Frequently asked questions
- Should a solo therapist use GoHighLevel or SimplePractice?
- SimplePractice, almost certainly, and it is not a close call. It was built for this exact practice, it includes a BAA, progress notes, treatment plans, telehealth and insurance claims, and it costs a fraction of a GoHighLevel plan once you add the $297-a-month HIPAA package on top. GoHighLevel is a marketing platform with a compliance add-on bolted to it, not a mental health EHR, and a solo practitioner who buys it will spend more money to get less of what they actually need.
- Is the fact that someone contacted a therapist protected health information?
- In practice, treat it as if it is. The identity of a person who has approached a mental health provider, and the fact of that approach, is exactly the kind of information HIPAA exists to protect — you do not need a diagnosis in the message for the record to be sensitive. This is why casual, un-BAA'd use of a marketing platform is riskier in mental health than in almost any other vertical, and why the automated first reply must never ask about symptoms, medication or what is going on.
- When do most therapy enquiries actually arrive?
- Late in the evening, and out of hours, in a moment of resolve that took months to build and will not survive the weekend. That is the entire argument for an immediate acknowledgement: not because speed is a growth hack, but because a person who has finally worked up to asking for help and then hears nothing for two days will very often decide that the silence was a sign, and go back to not asking. The first reply has one job and it is to hold that moment open.
- What should an automated reply to a counselling enquiry never do?

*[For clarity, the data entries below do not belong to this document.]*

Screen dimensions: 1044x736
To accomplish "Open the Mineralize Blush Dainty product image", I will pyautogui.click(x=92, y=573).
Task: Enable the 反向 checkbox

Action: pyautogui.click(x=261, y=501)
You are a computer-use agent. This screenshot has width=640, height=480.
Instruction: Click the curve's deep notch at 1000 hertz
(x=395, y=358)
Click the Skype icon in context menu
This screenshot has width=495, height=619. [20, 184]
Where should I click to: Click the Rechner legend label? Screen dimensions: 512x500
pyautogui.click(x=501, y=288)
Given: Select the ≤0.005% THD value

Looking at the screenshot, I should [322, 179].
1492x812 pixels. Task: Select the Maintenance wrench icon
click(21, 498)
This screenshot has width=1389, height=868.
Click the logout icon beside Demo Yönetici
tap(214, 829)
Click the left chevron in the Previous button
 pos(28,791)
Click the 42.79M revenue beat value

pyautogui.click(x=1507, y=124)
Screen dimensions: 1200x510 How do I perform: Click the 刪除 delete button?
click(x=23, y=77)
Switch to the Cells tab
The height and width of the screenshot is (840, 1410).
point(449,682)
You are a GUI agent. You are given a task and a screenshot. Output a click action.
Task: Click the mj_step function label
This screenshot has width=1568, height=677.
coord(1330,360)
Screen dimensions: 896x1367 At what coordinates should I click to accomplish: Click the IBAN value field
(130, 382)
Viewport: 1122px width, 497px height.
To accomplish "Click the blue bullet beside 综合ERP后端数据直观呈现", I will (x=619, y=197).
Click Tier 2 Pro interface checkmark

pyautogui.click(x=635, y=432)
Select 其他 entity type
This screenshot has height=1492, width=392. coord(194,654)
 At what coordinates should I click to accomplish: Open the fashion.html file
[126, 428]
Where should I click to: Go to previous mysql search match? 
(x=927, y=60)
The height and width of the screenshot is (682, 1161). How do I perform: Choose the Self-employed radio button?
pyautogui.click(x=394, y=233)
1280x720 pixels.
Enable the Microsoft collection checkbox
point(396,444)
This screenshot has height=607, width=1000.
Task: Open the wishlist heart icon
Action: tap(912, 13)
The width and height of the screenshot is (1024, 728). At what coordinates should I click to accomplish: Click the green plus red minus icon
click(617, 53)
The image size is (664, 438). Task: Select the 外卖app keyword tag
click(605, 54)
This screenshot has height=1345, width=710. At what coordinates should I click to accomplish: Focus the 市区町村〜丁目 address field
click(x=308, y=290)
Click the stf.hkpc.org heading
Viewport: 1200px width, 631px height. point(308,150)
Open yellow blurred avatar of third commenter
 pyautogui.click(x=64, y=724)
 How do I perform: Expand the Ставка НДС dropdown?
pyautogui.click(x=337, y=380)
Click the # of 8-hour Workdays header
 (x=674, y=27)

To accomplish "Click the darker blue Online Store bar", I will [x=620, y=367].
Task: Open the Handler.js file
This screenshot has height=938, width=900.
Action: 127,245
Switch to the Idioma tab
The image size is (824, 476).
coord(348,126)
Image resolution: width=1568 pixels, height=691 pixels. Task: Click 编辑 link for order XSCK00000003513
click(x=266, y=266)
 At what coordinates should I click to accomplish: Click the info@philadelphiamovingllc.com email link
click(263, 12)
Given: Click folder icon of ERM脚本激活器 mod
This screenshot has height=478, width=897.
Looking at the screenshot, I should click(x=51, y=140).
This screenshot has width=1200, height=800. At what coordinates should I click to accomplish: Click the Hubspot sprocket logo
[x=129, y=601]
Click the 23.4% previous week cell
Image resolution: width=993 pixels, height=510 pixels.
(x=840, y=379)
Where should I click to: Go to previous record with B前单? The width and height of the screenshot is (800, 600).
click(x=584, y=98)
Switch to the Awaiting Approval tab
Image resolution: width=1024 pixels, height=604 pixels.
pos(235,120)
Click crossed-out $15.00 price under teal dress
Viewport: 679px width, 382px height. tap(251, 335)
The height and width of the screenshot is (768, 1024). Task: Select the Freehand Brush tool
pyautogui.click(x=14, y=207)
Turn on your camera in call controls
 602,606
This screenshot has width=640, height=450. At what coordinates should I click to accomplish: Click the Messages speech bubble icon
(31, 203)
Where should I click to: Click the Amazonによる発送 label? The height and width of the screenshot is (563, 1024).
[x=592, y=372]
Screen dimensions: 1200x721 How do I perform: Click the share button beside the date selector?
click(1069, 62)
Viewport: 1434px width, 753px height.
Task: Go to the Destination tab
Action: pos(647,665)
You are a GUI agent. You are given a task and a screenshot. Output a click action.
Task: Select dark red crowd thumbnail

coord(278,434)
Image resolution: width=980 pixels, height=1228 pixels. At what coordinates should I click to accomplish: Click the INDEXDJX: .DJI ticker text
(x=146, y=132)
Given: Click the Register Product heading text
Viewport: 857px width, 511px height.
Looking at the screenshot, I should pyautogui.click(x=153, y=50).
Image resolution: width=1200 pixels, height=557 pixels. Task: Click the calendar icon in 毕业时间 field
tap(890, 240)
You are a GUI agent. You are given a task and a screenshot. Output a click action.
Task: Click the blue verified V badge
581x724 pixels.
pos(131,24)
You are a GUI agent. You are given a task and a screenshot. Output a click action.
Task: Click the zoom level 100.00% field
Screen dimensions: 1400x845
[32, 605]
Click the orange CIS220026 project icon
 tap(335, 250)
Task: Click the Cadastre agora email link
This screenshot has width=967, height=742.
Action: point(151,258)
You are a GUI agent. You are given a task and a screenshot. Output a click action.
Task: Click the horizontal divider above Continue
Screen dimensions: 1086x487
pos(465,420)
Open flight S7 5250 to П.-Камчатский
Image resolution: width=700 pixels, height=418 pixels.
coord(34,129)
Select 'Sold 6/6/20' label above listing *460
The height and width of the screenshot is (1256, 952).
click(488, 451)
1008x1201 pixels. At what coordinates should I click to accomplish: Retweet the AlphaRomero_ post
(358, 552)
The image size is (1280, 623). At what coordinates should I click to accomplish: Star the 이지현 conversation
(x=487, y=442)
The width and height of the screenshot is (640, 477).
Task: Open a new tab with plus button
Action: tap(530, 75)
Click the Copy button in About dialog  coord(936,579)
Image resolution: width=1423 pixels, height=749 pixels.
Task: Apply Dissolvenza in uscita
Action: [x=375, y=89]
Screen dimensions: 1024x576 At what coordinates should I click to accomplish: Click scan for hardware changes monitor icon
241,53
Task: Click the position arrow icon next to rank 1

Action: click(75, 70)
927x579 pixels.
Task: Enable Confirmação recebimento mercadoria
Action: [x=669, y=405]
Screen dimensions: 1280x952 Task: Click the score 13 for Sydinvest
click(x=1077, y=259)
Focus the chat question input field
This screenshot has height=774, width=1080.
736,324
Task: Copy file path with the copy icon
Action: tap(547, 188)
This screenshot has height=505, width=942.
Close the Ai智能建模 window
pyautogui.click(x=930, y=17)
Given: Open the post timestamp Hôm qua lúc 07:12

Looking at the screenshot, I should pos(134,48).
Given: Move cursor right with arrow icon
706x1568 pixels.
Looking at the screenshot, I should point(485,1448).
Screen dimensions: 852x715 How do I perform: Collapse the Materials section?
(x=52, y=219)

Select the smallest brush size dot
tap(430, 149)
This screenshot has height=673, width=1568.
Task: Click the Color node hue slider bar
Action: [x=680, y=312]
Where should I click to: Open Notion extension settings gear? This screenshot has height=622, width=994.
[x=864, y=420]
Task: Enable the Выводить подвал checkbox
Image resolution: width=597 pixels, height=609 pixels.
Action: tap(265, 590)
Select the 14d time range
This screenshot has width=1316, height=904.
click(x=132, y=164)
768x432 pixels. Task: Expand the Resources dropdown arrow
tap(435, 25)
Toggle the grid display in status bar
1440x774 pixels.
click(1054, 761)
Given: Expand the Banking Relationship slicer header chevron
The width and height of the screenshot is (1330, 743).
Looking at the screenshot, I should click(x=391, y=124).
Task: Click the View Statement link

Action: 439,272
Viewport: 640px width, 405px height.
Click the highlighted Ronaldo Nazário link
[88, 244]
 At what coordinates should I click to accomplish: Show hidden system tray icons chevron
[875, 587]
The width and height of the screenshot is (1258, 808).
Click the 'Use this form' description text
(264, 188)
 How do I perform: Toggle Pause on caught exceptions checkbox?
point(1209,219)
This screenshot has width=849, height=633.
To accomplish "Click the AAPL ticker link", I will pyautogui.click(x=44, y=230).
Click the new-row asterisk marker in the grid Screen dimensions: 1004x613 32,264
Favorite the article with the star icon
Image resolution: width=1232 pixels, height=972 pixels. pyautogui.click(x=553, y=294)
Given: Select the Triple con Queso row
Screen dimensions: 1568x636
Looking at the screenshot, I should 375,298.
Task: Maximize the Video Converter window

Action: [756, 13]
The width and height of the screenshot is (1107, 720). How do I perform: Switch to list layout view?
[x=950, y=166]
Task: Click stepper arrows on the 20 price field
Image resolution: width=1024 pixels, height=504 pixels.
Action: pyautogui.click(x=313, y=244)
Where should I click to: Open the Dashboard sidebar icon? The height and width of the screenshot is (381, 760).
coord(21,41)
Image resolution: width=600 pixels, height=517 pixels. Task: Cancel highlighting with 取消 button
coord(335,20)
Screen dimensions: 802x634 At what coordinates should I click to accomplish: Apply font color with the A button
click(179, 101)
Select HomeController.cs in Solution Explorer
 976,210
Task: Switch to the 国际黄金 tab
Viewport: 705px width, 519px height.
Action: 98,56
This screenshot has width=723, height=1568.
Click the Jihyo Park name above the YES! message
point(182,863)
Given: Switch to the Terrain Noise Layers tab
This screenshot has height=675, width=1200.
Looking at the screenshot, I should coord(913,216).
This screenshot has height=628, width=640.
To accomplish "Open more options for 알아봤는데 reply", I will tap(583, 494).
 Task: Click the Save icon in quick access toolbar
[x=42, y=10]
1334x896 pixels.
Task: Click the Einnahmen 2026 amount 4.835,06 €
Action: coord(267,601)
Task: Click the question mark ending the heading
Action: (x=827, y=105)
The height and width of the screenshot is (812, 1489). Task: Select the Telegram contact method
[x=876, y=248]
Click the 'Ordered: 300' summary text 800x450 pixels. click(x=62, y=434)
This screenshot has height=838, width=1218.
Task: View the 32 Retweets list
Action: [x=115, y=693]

- Ask what is wrong. No presenting problem, no symptom checklist, no medication list, no "briefly describe what you would like to work on" — an automated message that collects that is both clinically clumsy and a compliance liability, because you have now taken protected information into a system that may not be covered by a BAA. Acknowledge, say when a human will respond, offer a crisis number if things are urgent, and stop there.
- Can GoHighLevel produce progress notes or insurance superbills?
- No. There are no progress notes, no treatment plans, no intake assessments, no outcome measures, no telehealth room and no claims or superbill generation. Those are the core of a mental health practice's day and they belong to SimplePractice, TherapyNotes or an equivalent EHR. If you are evaluating GoHighLevel expecting to consolidate onto one system, that is not available at any price, including the price of the HIPAA add-on.